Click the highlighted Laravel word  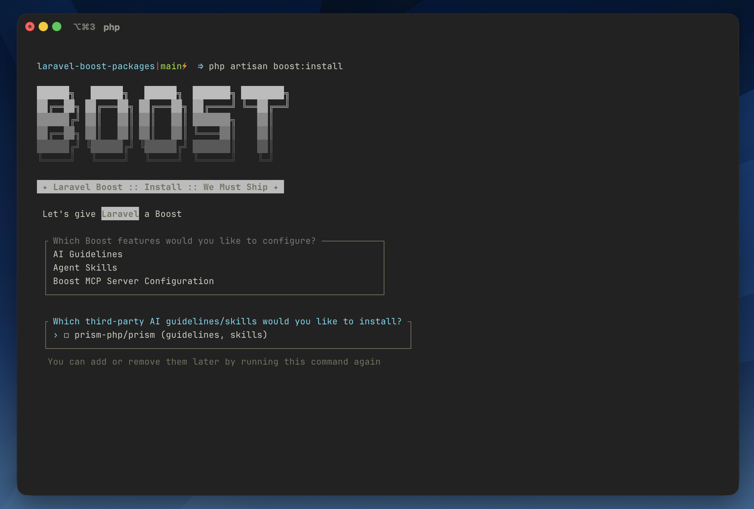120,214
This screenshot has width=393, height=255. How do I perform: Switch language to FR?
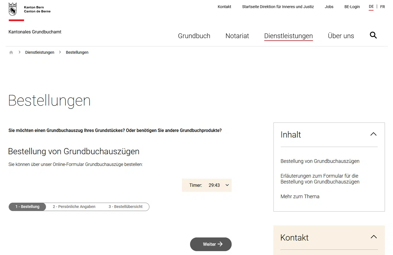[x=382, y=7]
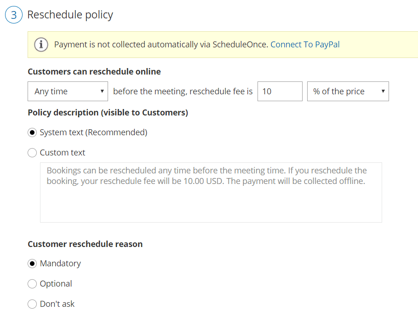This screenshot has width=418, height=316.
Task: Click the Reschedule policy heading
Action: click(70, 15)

* * *

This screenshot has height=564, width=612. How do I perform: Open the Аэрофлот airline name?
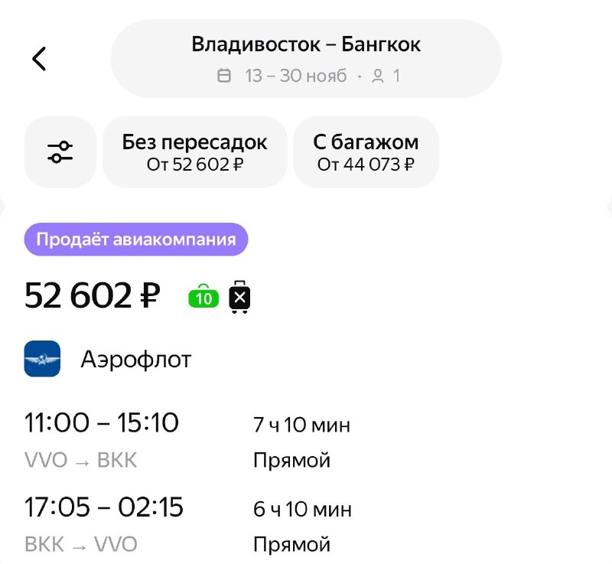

→ **What is asked**
Copy the lines starting with the one that contains "This screenshot has width=393, height=255." and going on through the one that contains "Action: click(70, 15)", switching "language" to "region" and leaving out the pictures.

→ **Finished answer**
This screenshot has width=393, height=255. How do I perform: Switch region to FR?
[x=382, y=7]
This screenshot has width=418, height=316.
Task: Click the Reschedule policy heading
Action: click(70, 15)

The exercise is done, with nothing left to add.